Former UFC middleweight champion Chris Weidman is recovering after a second surgery to repair the damage done from a broken leg he suffered at UFC 261 in April.
The horrific injury occurred in essentially the first exchange of the fight as Weidman threw a kick at his opponent Uriah Hall, which then resulted in his leg snapping in a violent manner. The next day Weidman underwent an extensive surgery to place a rod into his leg to stabilize the bone as he anticipated a lengthy recovery period to return to full health.
While Weidman was able to walk on his own power just weeks after the surgery including a trip to the gym for a quick training session, his doctors were still concerned over whether or not his fibula bone would heal on its own or require another operation.
Now Weidman has undergone his second surgery, which he revealed ended up going for three hours as he explained in a post on social media.
“Surgery went well,” Weidman said. “I feel really good about this surgery. Even like crutching myself into this bedroom, such a better experience than this last surgery. I can bend my knee cause they didn’t put the rod through it. The surgery was supposed to be anywhere from an hour to two hours. Ended up being three hours. There were some things that went down in there that they didn’t foresee happening and they had to make some changes.
“I’m just happy. I feel like this is going to be a way quicker recovery and way less painful. I feel like I made the right decision.”

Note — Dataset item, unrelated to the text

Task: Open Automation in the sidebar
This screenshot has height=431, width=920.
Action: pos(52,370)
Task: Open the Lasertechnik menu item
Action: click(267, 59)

According to Weidman, the surgery was initially expected to repair a butterfly fracture on his tibia bone and then place another rod into his leg to secure the fibula so the bone would reconnect and heal properly.
In the end, he added that doctors discovered that “the fibula was more of a problem than expected which required a longer surgery and more hardware.”
While there’s no timetable yet on how long it will take for Weidman’s leg to fully recovery, he told MMA Fighting back in June that if he could return to full strength, that he would absolutely compete again.
“There’s still a lot of milestones I’ve got to get through and I’m sure there’s going to be some setbacks, but I’m prepared for it,” Weidman said at the time. “Nothing’s going to break me. I’ll just keep moving forward. If at the end of the day, I’m in the gym and as I’m as good as the doctors say I’m going to get and I can’t do anything that I used to be able to do, I’m not going to fight.
“If I think I can be the best in the world, and I can do what I need to do with this leg, then I’m going to fight.”